The aims of this study were to use MLST to confirm the identity of the causal agent of TLD on eucalypts from various locations and hosts by comparing isolates collected from leaves of a variety of Eucalyptus species with known T. suttonii isolates and closely related species. A further aim was to establish the phylogenetic relationship of T. suttonii isolates from different parts of the world and, because differences have been observed in the morphology of conidia of this fungus, to consider whether collections do not encompass cryptic species.
Materials and methods
Origin and sampling of fungal isolates
A collection of isolates used in this study were obtained from diseased Eucalyptus leaves sampled from Australia, China, Indonesia, South Africa, United States of America, Uruguay, and Vietnam. Using a dissection microscope, conidia exuding from single pycnidia were collected at the tip of a sterile needle. Spores were placed on malt extract agar (MEA) (20 g l−1 Biolab malt extract, 15 g l−1 Biolab agar) and left to hydrate for 5 min. Under a dissecting microscope, a sterile needle was used to draw conidia across the agar surface, after which single spores were picked from the agar and transferred onto new MEA plates with 150 μg ml−1 streptomycin (Sigma-Aldrich). Cultures were grown at 25°C for 2 weeks, after which they were transferred to new MEA plates. Additional isolates from Australia, China, and Indonesia were obtained from the Murdoch University Culture Collection (MUCC), Perth, Western Australia and from the collection (CMW) of the Forestry and Agricultural Biotechnology Institute (FABI), University of Pretoria, South Africa. All cultures are maintained in the CMW collection. Leaf specimens were deposited in pretoria mycological (PREM, South African National Collection of Fungi).

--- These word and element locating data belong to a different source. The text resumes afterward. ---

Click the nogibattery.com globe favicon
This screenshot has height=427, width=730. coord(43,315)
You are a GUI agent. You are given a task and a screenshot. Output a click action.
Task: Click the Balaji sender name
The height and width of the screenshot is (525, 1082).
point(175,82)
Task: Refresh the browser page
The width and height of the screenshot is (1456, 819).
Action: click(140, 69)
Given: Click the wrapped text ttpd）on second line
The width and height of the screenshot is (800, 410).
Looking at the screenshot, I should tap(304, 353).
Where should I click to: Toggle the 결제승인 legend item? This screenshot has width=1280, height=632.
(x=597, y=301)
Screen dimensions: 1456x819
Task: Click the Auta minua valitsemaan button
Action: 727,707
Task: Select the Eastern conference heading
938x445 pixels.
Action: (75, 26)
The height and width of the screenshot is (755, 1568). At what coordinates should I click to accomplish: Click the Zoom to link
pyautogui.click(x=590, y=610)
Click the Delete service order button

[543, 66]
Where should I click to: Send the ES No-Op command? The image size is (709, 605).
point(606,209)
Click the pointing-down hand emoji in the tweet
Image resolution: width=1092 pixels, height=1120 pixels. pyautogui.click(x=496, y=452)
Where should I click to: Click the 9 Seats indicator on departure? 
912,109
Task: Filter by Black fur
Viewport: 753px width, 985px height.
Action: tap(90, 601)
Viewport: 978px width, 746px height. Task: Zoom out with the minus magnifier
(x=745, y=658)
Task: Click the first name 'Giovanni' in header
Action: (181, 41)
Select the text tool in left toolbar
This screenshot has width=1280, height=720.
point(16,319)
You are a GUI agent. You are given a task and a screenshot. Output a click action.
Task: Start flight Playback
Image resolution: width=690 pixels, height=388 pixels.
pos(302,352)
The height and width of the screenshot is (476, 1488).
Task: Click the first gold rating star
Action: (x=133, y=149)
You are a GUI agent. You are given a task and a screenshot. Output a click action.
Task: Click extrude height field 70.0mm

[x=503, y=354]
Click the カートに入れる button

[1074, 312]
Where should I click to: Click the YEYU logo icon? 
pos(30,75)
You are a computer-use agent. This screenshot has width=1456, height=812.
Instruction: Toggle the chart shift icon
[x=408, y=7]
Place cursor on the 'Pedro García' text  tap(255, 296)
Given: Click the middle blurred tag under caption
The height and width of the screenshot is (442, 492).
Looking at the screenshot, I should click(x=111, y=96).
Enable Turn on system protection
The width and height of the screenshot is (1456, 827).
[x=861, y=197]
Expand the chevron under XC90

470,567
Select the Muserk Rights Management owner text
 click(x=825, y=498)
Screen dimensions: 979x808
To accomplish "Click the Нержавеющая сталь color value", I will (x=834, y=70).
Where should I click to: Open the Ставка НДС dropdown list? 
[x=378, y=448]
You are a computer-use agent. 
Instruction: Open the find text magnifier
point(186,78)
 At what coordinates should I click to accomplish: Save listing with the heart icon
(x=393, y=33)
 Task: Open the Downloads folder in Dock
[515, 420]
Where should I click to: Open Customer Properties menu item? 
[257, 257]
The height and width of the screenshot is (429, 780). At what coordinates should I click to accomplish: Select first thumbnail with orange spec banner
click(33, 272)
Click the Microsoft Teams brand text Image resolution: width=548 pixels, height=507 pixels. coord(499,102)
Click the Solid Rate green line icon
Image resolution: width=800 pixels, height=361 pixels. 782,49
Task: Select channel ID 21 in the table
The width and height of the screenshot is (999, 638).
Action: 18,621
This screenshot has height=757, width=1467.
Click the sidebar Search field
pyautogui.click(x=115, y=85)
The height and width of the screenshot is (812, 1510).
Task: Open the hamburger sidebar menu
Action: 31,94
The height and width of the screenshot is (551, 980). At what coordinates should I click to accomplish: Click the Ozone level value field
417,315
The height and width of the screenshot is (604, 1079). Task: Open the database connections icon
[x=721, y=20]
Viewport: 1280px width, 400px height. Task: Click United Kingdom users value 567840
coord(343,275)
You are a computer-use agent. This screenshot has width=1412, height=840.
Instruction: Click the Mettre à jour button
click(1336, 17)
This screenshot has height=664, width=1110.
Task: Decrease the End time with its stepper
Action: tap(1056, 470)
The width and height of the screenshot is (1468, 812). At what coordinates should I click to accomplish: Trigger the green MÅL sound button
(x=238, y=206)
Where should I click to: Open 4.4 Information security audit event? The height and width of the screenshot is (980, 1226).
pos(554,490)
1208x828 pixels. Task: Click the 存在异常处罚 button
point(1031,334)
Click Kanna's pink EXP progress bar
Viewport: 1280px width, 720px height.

Multilocus sequence typing
Total DNA was extracted from actively growing cultures by scraping mycelium from the surface of cultures into sterile 1.5-ml Eppendorf tubes and grinding freeze-dried mycelium to a fine powder. This step was followed by DNA extraction using the protocol of Cortinas et al. (2004), modified by adding Proteinase K (1 μg/μl) to the extraction buffer and 5 μl (1 mg/ml) RNAse to the final product (incubated overnight at room temperature) to digest RNA. The presence of DNA was confirmed by electrophoresis on 2% (w/v) agarose gels (Roche Diagnostics) stained with ethidium bromide and visualized under ultraviolet light. Subsequently, the concentrations of the extracted DNA were determined using a Nanodrop ND-1000 Spectrophotometer (Nanodrop Technologies, Rockland, DE, USA).
For the purpose of phylogenetic comparisons between isolates, polymerase chain reaction (PCR) was used for the partial amplification of three gene regions: these included the internal transcribed spacer regions ITS1, ITS2, and 5.8S of the rDNA operon using the primers ITS-1 and ITS-4 (White et al. 1990), part of the β-tubulin genes using primers BT2a and BT2b (Glass and Donaldson 1995), and the transcription elongation factor-1α (EF-1α) gene region using primers EF1-728F and EF1-986R (Carbone and Kohn 1999). All amplifications were carried out in 25-μl reaction mixtures, with cycling conditions as described previously (Cortinas et al. 2006) using the GeneAmp PCR system 2700 thermal cycler (Applied Biosystems). PCR products were purified and sequenced as described previously (Andjic et al. 2007b).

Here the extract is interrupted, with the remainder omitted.